Australian immigration minister, Peter Dutton.

By: Sarah Malik
Source: The New York Times (Australia)
SYDNEY, Australia — The advice for Australian Muslims traveling overseas, in a booklet from a legal rights group, was straightforward: If anything on your phone could be construed as advocating violence, delete it.
When the immigration minister, Peter Dutton, learned about it — from The Australian, a newspaper that published an article on Tuesday headlined “Muslim tips to evade airport security” — he wrote to the Muslim Legal Network NSW, which published the booklet, demanding an explanation.
“In the current international climate, I am very concerned this guidance could be interpreted as advice to evade Border Force and conceal illegal activity,” Mr. Dutton wrote in the letter.
“I seek your urgent clarification on what purpose is served in providing this advice.”
Zaahir Edries, the president of the legal rights group, was taken aback — since the advice had originally come from Mr. Dutton’s own department.
A 2015 fact sheet for Australian hajj pilgrims on re-entering the country, from the Department of Immigration and Border Protection, includes the heading “Know what is on your electronic devices,” noting that it is illegal to bring in “material that advocates or praises acts of terrorism.”
“By keeping images like this on your electronic devices such as a hard drive, computer or mobile phone, even if someone has sent them to you, you may be committing an offense,” the fact sheet says.
Mr. Edries said his group had received similar advice in 2015 from representatives of the Border Force, which is under Mr. Dutton’s authority, in a training session. He said he was dismayed by Mr. Dutton’s letter Tuesday and by how the network’s guide, “Anti-Terrorism Laws: ASIO, the Police and You,” had been depicted in the news media. (A.S.I.O. stands for the Australian Security Intelligence Organization, a national security agency.)
“It was pretty upsetting for it be portrayed as anything other than an education piece, particularly because we used information provided by the government,” Mr. Edries said.
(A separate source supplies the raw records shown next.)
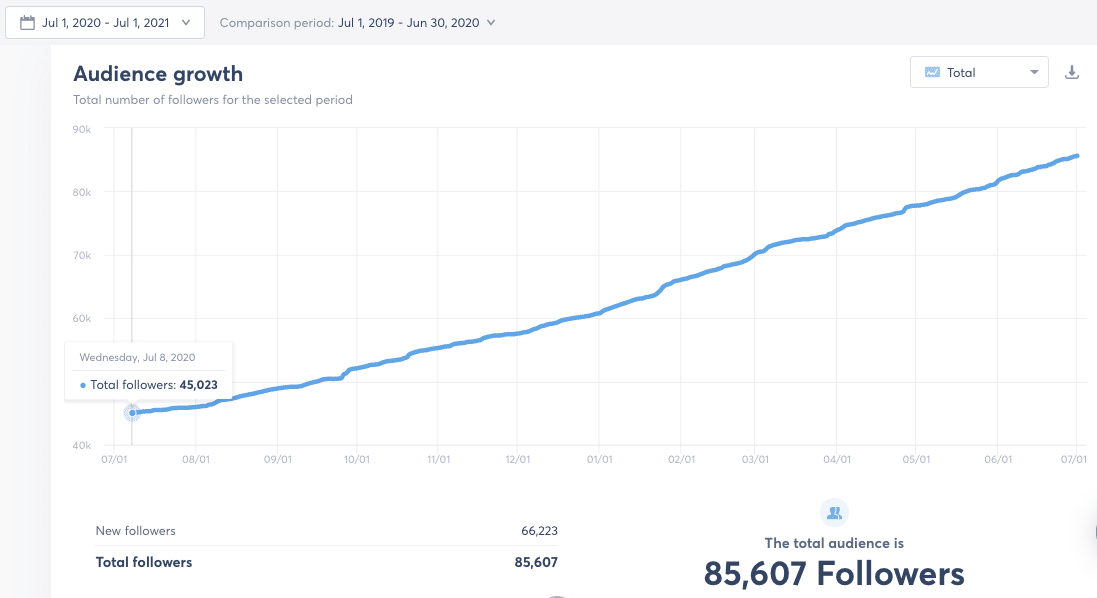The width and height of the screenshot is (1097, 598).
Task: Open the Comparison period dropdown arrow
Action: point(490,22)
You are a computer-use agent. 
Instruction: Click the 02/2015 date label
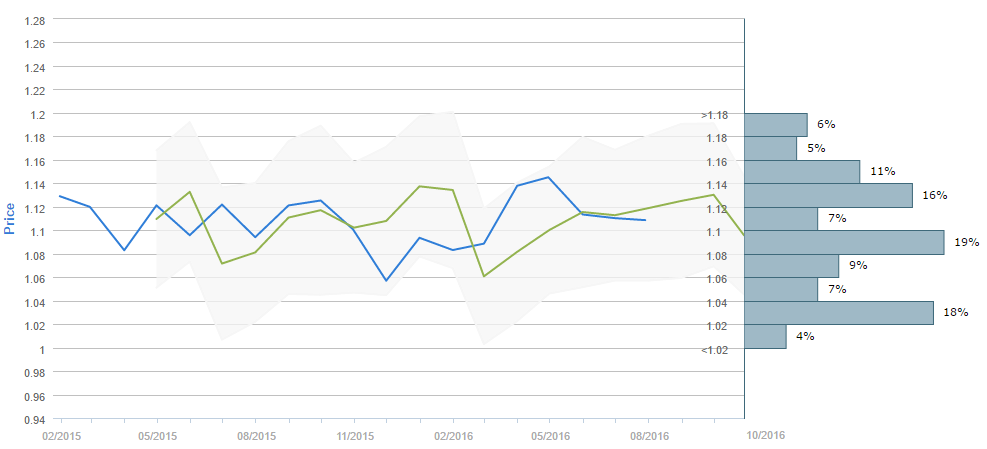point(59,436)
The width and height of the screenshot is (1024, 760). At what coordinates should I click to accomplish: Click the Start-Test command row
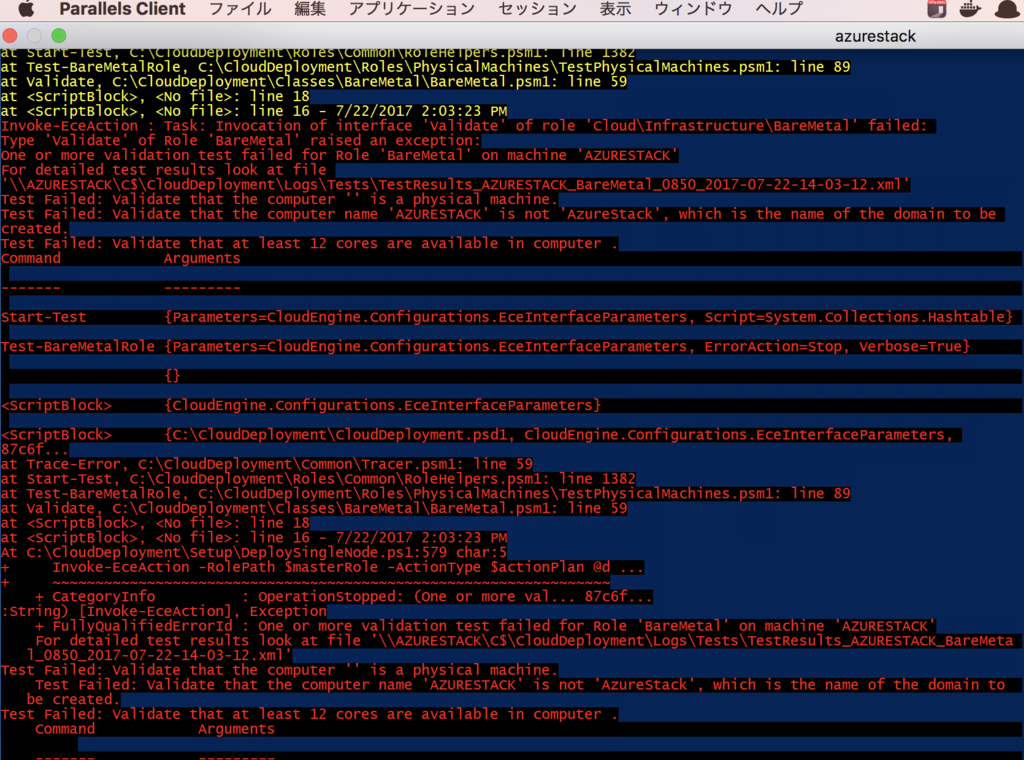tap(44, 317)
It was not the first time Mr. Dutton, a conservative, had offended Muslim communities. Last year, he caused an outcry after asserting that former Prime Minister Malcolm Fraser should not have allowed Lebanese Muslim migrants into Australia.
The 95-page booklet by the Muslim Legal Network NSW, released last week, is the most recent edition of its guide to Australia’s complex counterterrorism laws, originally published in 2004. Mr. Edries said lawyers and other experts had worked on the latest version for more than 18 months.
NSW stands for New South Wales, the state that includes Sydney.
The edition has been updated to cover new laws related to citizenship and passports, mandatory metadata retention, and the extension of control orders — court-imposed restrictions on movements or communications — to children as young as 14. It also features a new section on secrecy provisions, preventive detention and police stop-and-search powers.
“It’s really difficult when we try to pick up information that is provided generally from the government and provide it in an easy to understand communiqué and then be put under suspicion,” Mr. Edries said.
Lesley Lynch, vice president of the NSW Council for Civil Liberties, called the reaction to the booklet “a heartbreakingly outrageous interpretation.” She said the legal network should have been praised for producing an easily understood guide to terrorism laws.
“A huge of number of people get picked up for having material that is entirely innocent,” she said. “It’s one those kinds of things the average person in whatever community is not going to be on top of. The serious terrorist would be researching this stuff anyhow.”